WORK TO DO
Lay out the rows below as a numbered list, leaving out any blank lines.

Entries on where items appear:
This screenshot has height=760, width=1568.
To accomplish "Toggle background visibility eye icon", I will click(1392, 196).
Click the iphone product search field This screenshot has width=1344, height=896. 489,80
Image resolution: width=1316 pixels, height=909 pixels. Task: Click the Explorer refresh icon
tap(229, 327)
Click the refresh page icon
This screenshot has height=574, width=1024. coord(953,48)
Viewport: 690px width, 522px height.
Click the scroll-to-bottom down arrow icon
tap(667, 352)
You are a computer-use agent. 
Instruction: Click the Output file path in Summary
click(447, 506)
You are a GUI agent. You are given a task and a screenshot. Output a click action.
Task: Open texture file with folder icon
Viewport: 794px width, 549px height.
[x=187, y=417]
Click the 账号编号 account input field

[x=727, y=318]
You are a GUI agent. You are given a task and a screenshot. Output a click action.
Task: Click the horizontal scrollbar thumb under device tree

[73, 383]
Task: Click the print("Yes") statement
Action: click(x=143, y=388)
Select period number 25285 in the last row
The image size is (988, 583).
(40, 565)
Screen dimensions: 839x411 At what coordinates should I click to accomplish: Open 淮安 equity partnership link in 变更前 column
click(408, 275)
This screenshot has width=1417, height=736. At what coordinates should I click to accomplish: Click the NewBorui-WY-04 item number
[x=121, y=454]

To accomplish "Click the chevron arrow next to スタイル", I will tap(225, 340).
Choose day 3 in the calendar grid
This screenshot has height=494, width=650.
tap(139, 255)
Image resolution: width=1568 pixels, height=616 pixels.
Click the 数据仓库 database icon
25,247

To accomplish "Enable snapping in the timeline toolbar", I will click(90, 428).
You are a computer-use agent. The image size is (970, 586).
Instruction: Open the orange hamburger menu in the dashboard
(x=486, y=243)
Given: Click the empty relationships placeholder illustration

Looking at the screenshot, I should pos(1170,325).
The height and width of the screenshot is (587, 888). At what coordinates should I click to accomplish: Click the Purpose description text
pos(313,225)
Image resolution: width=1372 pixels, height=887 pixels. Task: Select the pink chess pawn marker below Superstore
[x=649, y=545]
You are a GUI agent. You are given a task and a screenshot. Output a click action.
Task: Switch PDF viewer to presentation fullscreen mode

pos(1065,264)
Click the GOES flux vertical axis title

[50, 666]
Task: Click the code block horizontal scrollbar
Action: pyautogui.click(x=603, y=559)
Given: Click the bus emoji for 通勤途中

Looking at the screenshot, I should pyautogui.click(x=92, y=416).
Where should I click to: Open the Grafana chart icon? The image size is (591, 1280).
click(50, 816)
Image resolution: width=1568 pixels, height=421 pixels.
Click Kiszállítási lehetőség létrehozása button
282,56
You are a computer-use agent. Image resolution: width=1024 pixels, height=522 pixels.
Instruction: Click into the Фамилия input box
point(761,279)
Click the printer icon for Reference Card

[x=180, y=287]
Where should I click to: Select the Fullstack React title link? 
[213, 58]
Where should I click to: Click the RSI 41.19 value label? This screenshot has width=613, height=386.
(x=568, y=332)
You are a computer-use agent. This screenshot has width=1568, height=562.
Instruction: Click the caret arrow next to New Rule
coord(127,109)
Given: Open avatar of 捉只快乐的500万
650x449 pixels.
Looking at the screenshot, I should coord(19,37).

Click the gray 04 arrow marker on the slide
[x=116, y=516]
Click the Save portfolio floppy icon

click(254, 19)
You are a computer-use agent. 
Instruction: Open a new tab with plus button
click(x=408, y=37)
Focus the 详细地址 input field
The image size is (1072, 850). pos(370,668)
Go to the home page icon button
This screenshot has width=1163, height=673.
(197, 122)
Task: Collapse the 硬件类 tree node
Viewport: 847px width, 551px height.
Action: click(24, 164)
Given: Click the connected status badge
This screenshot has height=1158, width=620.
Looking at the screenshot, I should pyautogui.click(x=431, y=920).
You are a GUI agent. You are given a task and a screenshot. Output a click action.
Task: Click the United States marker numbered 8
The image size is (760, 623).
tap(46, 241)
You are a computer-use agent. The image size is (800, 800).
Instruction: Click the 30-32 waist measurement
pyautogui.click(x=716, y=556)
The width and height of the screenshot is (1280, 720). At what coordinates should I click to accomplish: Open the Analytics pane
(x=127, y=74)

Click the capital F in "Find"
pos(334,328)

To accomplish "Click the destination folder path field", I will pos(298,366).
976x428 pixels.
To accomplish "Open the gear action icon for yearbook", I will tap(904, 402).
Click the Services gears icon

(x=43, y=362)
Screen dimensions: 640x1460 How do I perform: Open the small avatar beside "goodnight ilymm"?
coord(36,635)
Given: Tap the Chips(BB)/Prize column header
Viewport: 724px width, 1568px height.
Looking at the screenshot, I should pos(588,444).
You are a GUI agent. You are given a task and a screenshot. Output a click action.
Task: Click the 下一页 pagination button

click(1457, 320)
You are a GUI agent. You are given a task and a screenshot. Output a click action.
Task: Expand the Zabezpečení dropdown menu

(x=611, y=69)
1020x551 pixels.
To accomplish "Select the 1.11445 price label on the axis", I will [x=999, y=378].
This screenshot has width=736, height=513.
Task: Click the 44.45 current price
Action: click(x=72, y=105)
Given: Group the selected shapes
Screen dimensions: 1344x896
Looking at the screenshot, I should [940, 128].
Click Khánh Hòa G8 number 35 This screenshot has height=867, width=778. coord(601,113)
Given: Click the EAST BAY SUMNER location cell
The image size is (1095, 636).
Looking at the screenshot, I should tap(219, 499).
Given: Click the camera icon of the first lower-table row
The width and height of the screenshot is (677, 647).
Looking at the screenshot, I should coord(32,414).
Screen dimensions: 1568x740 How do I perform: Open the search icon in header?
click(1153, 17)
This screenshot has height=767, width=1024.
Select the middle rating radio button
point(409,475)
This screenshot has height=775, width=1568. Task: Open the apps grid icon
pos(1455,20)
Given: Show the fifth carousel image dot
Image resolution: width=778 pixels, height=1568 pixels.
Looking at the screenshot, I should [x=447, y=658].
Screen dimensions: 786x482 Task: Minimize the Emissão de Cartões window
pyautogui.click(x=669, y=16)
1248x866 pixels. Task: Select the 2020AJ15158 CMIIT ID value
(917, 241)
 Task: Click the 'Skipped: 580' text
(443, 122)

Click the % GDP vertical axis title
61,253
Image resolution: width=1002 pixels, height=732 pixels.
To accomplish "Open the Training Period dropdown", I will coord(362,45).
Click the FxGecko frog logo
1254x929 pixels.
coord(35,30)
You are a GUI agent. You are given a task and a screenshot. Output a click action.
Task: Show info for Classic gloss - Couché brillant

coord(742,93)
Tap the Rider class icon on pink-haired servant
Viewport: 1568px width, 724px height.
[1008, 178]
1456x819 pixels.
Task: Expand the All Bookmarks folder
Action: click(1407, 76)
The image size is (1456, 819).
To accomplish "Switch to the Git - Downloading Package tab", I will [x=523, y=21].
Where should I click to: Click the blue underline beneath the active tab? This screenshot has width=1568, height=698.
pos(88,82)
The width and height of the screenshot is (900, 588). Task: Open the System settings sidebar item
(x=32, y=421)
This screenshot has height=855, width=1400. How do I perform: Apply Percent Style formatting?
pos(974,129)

FINISHED TASK
1. This screenshot has height=760, width=1568.
2. To accomplish "Toggle background visibility eye icon", I will click(1392, 196).
3. Click the iphone product search field This screenshot has width=1344, height=896. 489,80
4. Image resolution: width=1316 pixels, height=909 pixels. Task: Click the Explorer refresh icon
5. tap(229, 327)
6. Click the refresh page icon
7. This screenshot has height=574, width=1024. coord(953,48)
8. Viewport: 690px width, 522px height.
9. Click the scroll-to-bottom down arrow icon
10. tap(667, 352)
11. You are a computer-use agent. 
12. Instruction: Click the Output file path in Summary
13. click(447, 506)
14. You are a GUI agent. You are given a task and a screenshot. Output a click action.
15. Task: Open texture file with folder icon
16. Viewport: 794px width, 549px height.
17. [x=187, y=417]
18. Click the 账号编号 account input field
19. [x=727, y=318]
20. You are a GUI agent. You are given a task and a screenshot. Output a click action.
21. Task: Click the horizontal scrollbar thumb under device tree
22. [73, 383]
23. Task: Click the print("Yes") statement
24. Action: click(x=143, y=388)
25. Select period number 25285 in the last row
26. The image size is (988, 583).
27. (40, 565)
28. Screen dimensions: 839x411 At what coordinates should I click to accomplish: Open 淮安 equity partnership link in 变更前 column
29. click(408, 275)
30. This screenshot has width=1417, height=736. At what coordinates should I click to accomplish: Click the NewBorui-WY-04 item number
31. [x=121, y=454]
32. To accomplish "Click the chevron arrow next to スタイル", I will tap(225, 340).
33. Choose day 3 in the calendar grid
34. This screenshot has height=494, width=650.
35. tap(139, 255)
36. Image resolution: width=1568 pixels, height=616 pixels.
37. Click the 数据仓库 database icon
38. 25,247
39. To accomplish "Enable snapping in the timeline toolbar", I will click(90, 428).
40. You are a computer-use agent. The image size is (970, 586).
41. Instruction: Open the orange hamburger menu in the dashboard
42. (x=486, y=243)
43. Given: Click the empty relationships placeholder illustration
44. Looking at the screenshot, I should pos(1170,325).
45. The height and width of the screenshot is (587, 888). At what coordinates should I click to accomplish: Click the Purpose description text
46. pos(313,225)
47. Image resolution: width=1372 pixels, height=887 pixels. Task: Select the pink chess pawn marker below Superstore
48. [x=649, y=545]
49. You are a GUI agent. You are given a task and a screenshot. Output a click action.
50. Task: Switch PDF viewer to presentation fullscreen mode
51. pos(1065,264)
52. Click the GOES flux vertical axis title
53. [50, 666]
54. Task: Click the code block horizontal scrollbar
55. Action: pyautogui.click(x=603, y=559)
56. Given: Click the bus emoji for 通勤途中
57. Looking at the screenshot, I should pyautogui.click(x=92, y=416).
58. Where should I click to: Open the Grafana chart icon? The image size is (591, 1280).
59. click(50, 816)
60. Image resolution: width=1568 pixels, height=421 pixels.
61. Click Kiszállítási lehetőség létrehozása button
62. 282,56
63. You are a computer-use agent. Image resolution: width=1024 pixels, height=522 pixels.
64. Instruction: Click into the Фамилия input box
65. point(761,279)
66. Click the printer icon for Reference Card
67. [x=180, y=287]
68. Where should I click to: Select the Fullstack React title link? 
69. [213, 58]
70. Where should I click to: Click the RSI 41.19 value label? This screenshot has width=613, height=386.
71. (x=568, y=332)
72. You are a computer-use agent. This screenshot has width=1568, height=562.
73. Instruction: Click the caret arrow next to New Rule
74. coord(127,109)
75. Given: Open avatar of 捉只快乐的500万
76. 650x449 pixels.
77. Looking at the screenshot, I should coord(19,37).
78. Click the gray 04 arrow marker on the slide
79. [x=116, y=516]
80. Click the Save portfolio floppy icon
81. click(254, 19)
82. You are a computer-use agent. 
83. Instruction: Open a new tab with plus button
84. click(x=408, y=37)
85. Focus the 详细地址 input field
86. The image size is (1072, 850). pos(370,668)
87. Go to the home page icon button
88. This screenshot has width=1163, height=673.
89. (197, 122)
90. Task: Collapse the 硬件类 tree node
91. Viewport: 847px width, 551px height.
92. Action: click(24, 164)
93. Given: Click the connected status badge
94. This screenshot has height=1158, width=620.
95. Looking at the screenshot, I should pyautogui.click(x=431, y=920).
96. You are a GUI agent. You are given a task and a screenshot. Output a click action.
97. Task: Click the United States marker numbered 8
98. The image size is (760, 623).
99. tap(46, 241)
100. You are a computer-use agent. The image size is (800, 800).
101. Instruction: Click the 30-32 waist measurement
102. pyautogui.click(x=716, y=556)
103. The width and height of the screenshot is (1280, 720). At what coordinates should I click to accomplish: Open the Analytics pane
104. (x=127, y=74)
105. Click the capital F in "Find"
106. pos(334,328)
107. To accomplish "Click the destination folder path field", I will pos(298,366).
108. 976x428 pixels.
109. To accomplish "Open the gear action icon for yearbook", I will tap(904, 402).
110. Click the Services gears icon
111. (x=43, y=362)
112. Screen dimensions: 640x1460 How do I perform: Open the small avatar beside "goodnight ilymm"?
113. coord(36,635)
114. Given: Tap the Chips(BB)/Prize column header
115. Viewport: 724px width, 1568px height.
116. Looking at the screenshot, I should pos(588,444).
117. You are a GUI agent. You are given a task and a screenshot. Output a click action.
118. Task: Click the 下一页 pagination button
119. click(1457, 320)
120. You are a GUI agent. You are given a task and a screenshot. Output a click action.
121. Task: Expand the Zabezpečení dropdown menu
122. (x=611, y=69)
123. 1020x551 pixels.
124. To accomplish "Select the 1.11445 price label on the axis", I will [x=999, y=378].
125. This screenshot has width=736, height=513.
126. Task: Click the 44.45 current price
127. Action: click(x=72, y=105)
128. Given: Group the selected shapes
129. Screen dimensions: 1344x896
130. Looking at the screenshot, I should [940, 128].
131. Click Khánh Hòa G8 number 35 This screenshot has height=867, width=778. coord(601,113)
132. Given: Click the EAST BAY SUMNER location cell
133. The image size is (1095, 636).
134. Looking at the screenshot, I should tap(219, 499).
135. Given: Click the camera icon of the first lower-table row
136. The width and height of the screenshot is (677, 647).
137. Looking at the screenshot, I should coord(32,414).
138. Screen dimensions: 1568x740 How do I perform: Open the search icon in header?
139. click(1153, 17)
140. This screenshot has height=767, width=1024.
141. Select the middle rating radio button
142. point(409,475)
143. This screenshot has height=775, width=1568. Task: Open the apps grid icon
144. pos(1455,20)
145. Given: Show the fifth carousel image dot
146. Image resolution: width=778 pixels, height=1568 pixels.
147. Looking at the screenshot, I should [x=447, y=658].
148. Screen dimensions: 786x482 Task: Minimize the Emissão de Cartões window
149. pyautogui.click(x=669, y=16)
150. 1248x866 pixels. Task: Select the 2020AJ15158 CMIIT ID value
151. (917, 241)
152.  Task: Click the 'Skipped: 580' text
153. (443, 122)
154. Click the % GDP vertical axis title
155. 61,253
156. Image resolution: width=1002 pixels, height=732 pixels.
157. To accomplish "Open the Training Period dropdown", I will coord(362,45).
158. Click the FxGecko frog logo
159. 1254x929 pixels.
160. coord(35,30)
161. You are a GUI agent. You are given a task and a screenshot. Output a click action.
162. Task: Show info for Classic gloss - Couché brillant
163. coord(742,93)
164. Tap the Rider class icon on pink-haired servant
165. Viewport: 1568px width, 724px height.
166. [1008, 178]
167. 1456x819 pixels.
168. Task: Expand the All Bookmarks folder
169. Action: click(1407, 76)
170. The image size is (1456, 819).
171. To accomplish "Switch to the Git - Downloading Package tab", I will [x=523, y=21].
172. Where should I click to: Click the blue underline beneath the active tab? This screenshot has width=1568, height=698.
173. pos(88,82)
174. The width and height of the screenshot is (900, 588). Task: Open the System settings sidebar item
175. (x=32, y=421)
176. This screenshot has height=855, width=1400. How do I perform: Apply Percent Style formatting?
177. pos(974,129)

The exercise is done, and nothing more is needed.